在使用phi29 DNA聚合酶进行滚环扩增时,所述特异性引物可以不存在末端修饰。本领域技术人员知晓,通常情况下,phi29具有3’至5’的核酸外切酶活性,通过在3’进行硫代磷酸化修饰,可以防止该外切活性。本发明人发现,在本文文库构建的滚环扩增中,可以加入过量的末端未修饰的特异性引物,优选加入量为100~1000uM,保证所测序的DNA链的引物特异性位点被完全饱和,进一步降低了成本。

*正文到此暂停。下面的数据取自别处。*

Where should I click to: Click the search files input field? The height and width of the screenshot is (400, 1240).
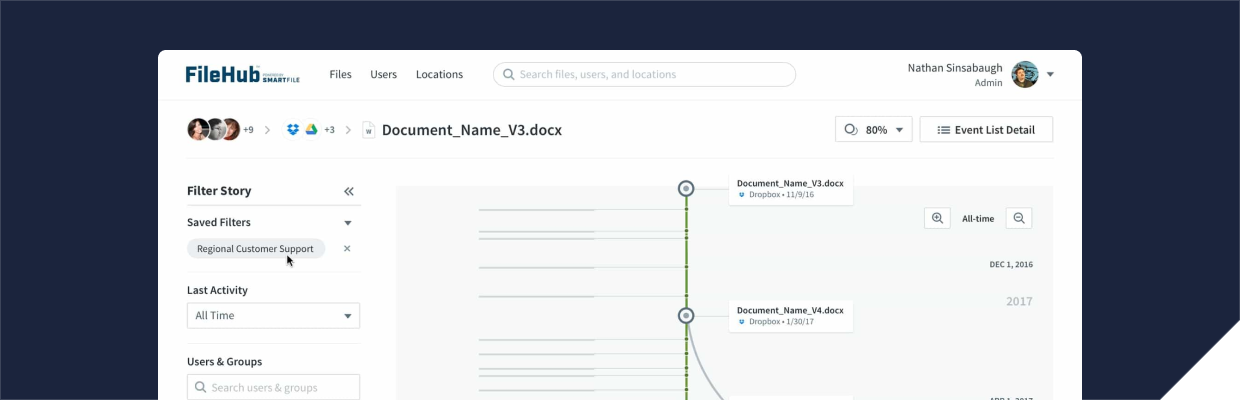(644, 74)
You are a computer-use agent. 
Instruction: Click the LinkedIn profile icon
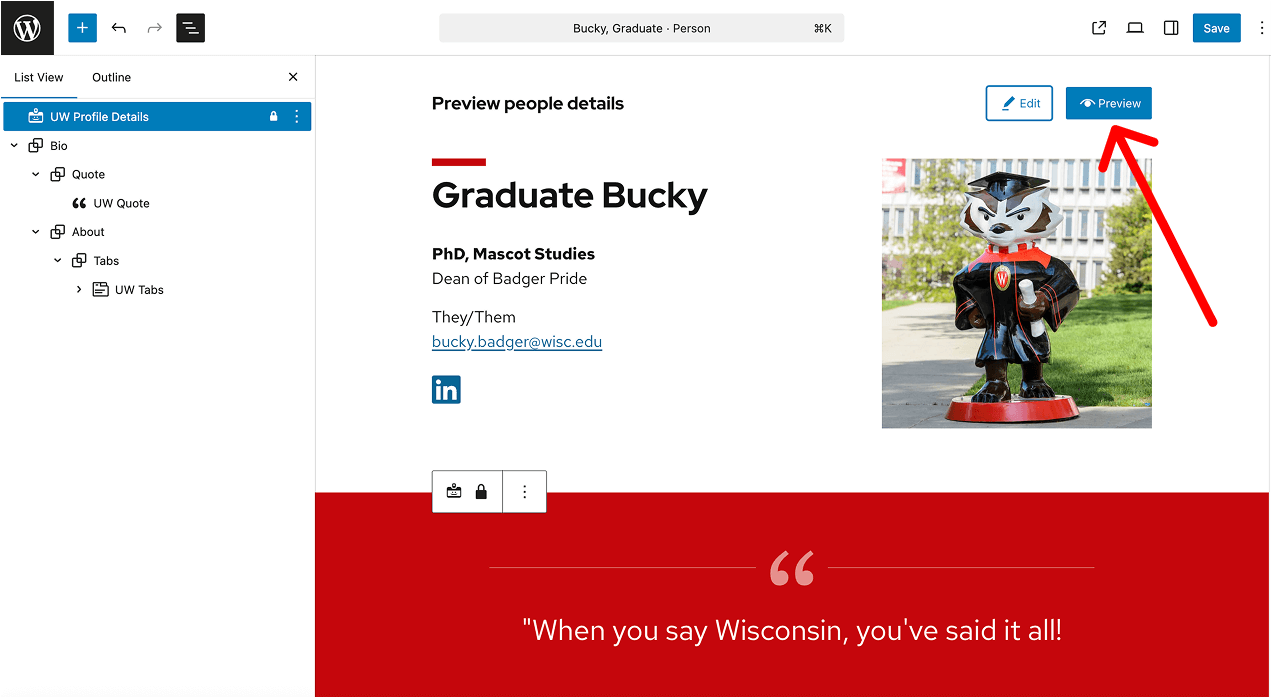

在一些实施方案中,第一链的互补性第二链通过以下方法产生:
使用末端转移酶在第一链的3'端产生poly-A序列;
使用与第一链的poly-A序列互补的Oligod(T)20作为引物,利用DNA聚合酶(例如phi29 DNA聚合酶、Bst DNA聚合酶或Klenow酶)产生第二链,形成dsDNA产物。

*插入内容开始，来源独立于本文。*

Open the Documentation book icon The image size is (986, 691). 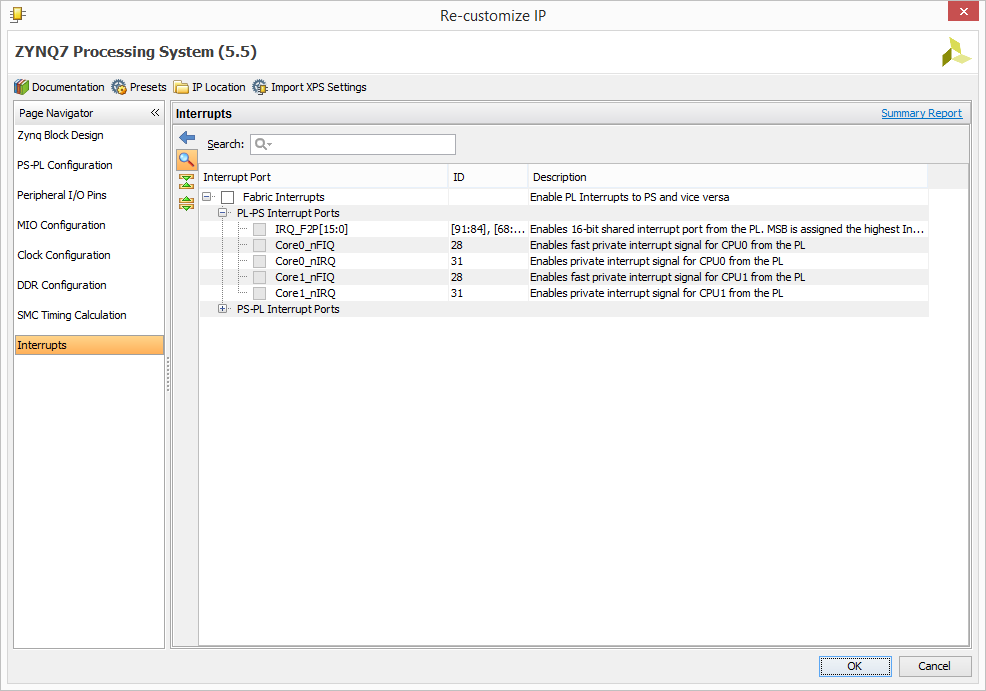tap(21, 87)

发明人发现,通过上述方法产生的dsDNA,在用于测序时,进一步改善了测序的结果,提高了准确性。
本文的所述的构建方法产生的测序文库适合于单分子测序,例如适合于纳米孔平台测序如ONT平台或者其他单分子实时测序平台如PacBio平台测序。在用于第三代单分子测序时,可以将所形成的dsDNA产物连接测序接头,例如使用ONT测序平台的SQK-LSK 109连接测序试剂盒,以获得测序文库。
第二方面,提供了测序方法,其包括:
利用第一方面的构建方法,获得测序文库;
利用单分子测序方法,例如纳米孔平台测序如ONT平台或者其他单分子实时测序平台如PacBio平台测序,对所述文库进行测序。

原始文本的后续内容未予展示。